Matsuda asks if Ono is painting. Ono says he has started painting flowers in watercolor to pass the time. Matsuda says he is glad to hear it and adds that Ono seemed very disillusioned the last time he visited. Ono says that may be true. Matsuda says Ono always wanted to make a grand contribution. Ono says that Matsuda had been the same way and they both had great energy and courage.
Matsuda recalls how angry Ono used to get when Matsuda teased him for his narrow artist’s perspective. He says it seems neither of them saw things broadly enough. He says they should not blame themselves, they merely turned out to be ordinary men without any special insight.
Ono looks out at the garden. He can smell something burning faintly and tells Matsuda that the smell makes him uneasy and reminds him of bombings. He adds that it will be five years next month since Michiko’s death. Matsuda says the smoke is likely just from a neighbor clearing his garden.
A clock chimes and Matsuda says it is time to go feed the carps in his pond. They go outside, and Ono sees a boy of four or five peering over a fence. Matsuda greets the boy, Botchan, who then dips out of sight. Matsuda says to Ono that the boy comes to watch him every day. He says he wonders what the boy finds fascinating about an old man feeding fish.
Matsuda says that people blame the military, politicians, and businessmen for what happened to the country, but people like himself and Ono made only a marginal contribution. Despite what Matsuda says, Ono thinks that he is not disillusioned, but realizes how much he has to be proud of. He says that they took bold steps and followed their convictions, and he is sure Matsuda felt satisfied as he looked back on his life.
Ono shifts the narrative to recall a proud moment in his life: in 1938, he has just finished the New Japan campaign, which is a great success and wins the Shigeta Foundation Award. He sits in the Migi-Hidari being toasted by his pupils, but it is not until a few days later that he has a feeling of deep fulfillment and pride. He takes a train to Wakaba, intending to visit Mori-san. He is sure that Mori-san knows how much better his career turned out than he predicted, while Mori-san’s prestige has declined and he is forced to illustrate popular magazines to make ends meet. Ono wonders how Mori-san will greet him and prepares himself for either a cold or warm reception. He decides he will not address Mori-san as sensei. But, when he gets to a place on the mountain looking over the villa, he sits down and eats an orange. Looking out at the villa, he has a feeling of triumph and satisfaction. He does not go further to the villa but sits in contemplation looking at it.

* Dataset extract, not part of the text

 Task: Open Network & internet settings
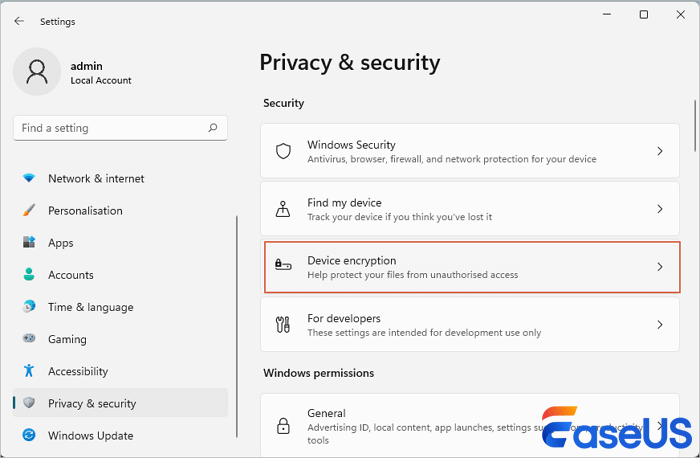(96, 178)
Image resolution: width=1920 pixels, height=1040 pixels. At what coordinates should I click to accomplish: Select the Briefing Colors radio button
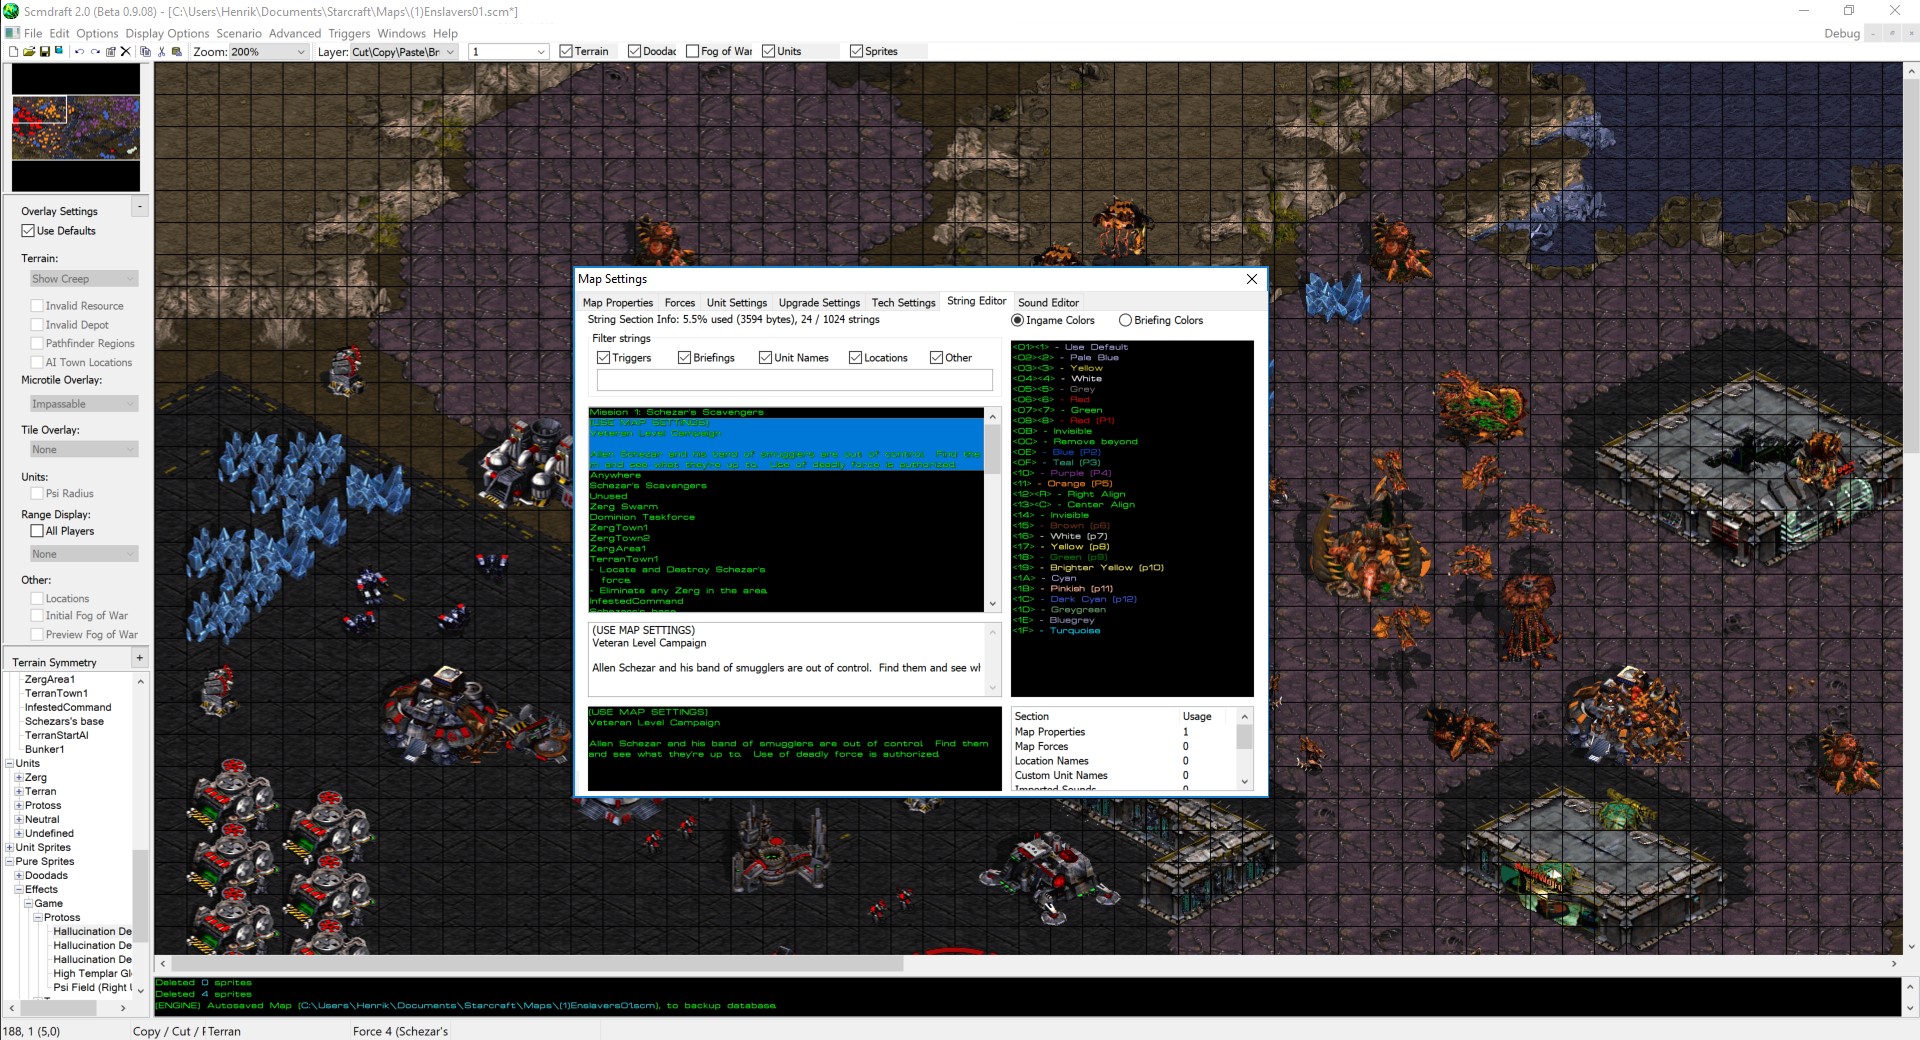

Most people, Ono thinks, never feel this kind of contentment. Certainly, the Tortoise or Shintaro would be incapable of it, because they never risk anything to rise above mediocrity. Ono feels that Matsuda likely experienced moments of deep pride like he did, because he acted on what he believed in.
After hearing of Matsuda’s death, Ono walks across the Bridge of Hesitation to the area that used to be the pleasure district. Where Mrs. Kawakami’s stood is a large office building, and where the Migi-Hidari once was, there is a front yard in front of another office building. In that yard is a bench, which Ono thinks is in approximately the same place where his old table in the bar was positioned. He sometimes sits on this bench, as he does in this moment. He watches several young office workers greet one another and notes their happy, optimistic demeanor. He recognizes the same good-hearted spirit that used to hold sway in the pleasure district among the young office workers. He thinks that, despite the nation’s mistakes, the new generation is starting afresh. He wishes them well.
The deepest desire of Masuji Ono, protagonist of An Artist of the Floating World, is to be an acclaimed, significant artist. But while Ono is technically adept as a painter, his understanding of the world—and art’s role in it—is unsophisticated. Lacking a strong personal vision for his art and its message, Ono switches from one artistic movement to the next in pursuit of a style that will earn him acknowledgement as a great artist. In tracing Ono’s trajectory from commercial artist to high-brow Yōga artist to nationalist artist and propagandist, the novel shows a man who spends his life congratulating himself for his bold breaks from his teachers and for his much-needed artistic contributions. At his life’s end, however, it is clear that Ono has only followed in others’ footsteps, making uninspired and unimportant art, or art which reflects and amplifies his society’s worst impulses. In his quest for relevance and significance, Ono produced work that could not stand the test of time, but became irrelevant along with each passing fad, after the world which he painted had “floated away.” The novel suggests that the “relevant” artist, who reacts to the commercial and political currents of the time, may be acclaimed for a moment but ultimately prove insignificant outside of the time in which he or she works.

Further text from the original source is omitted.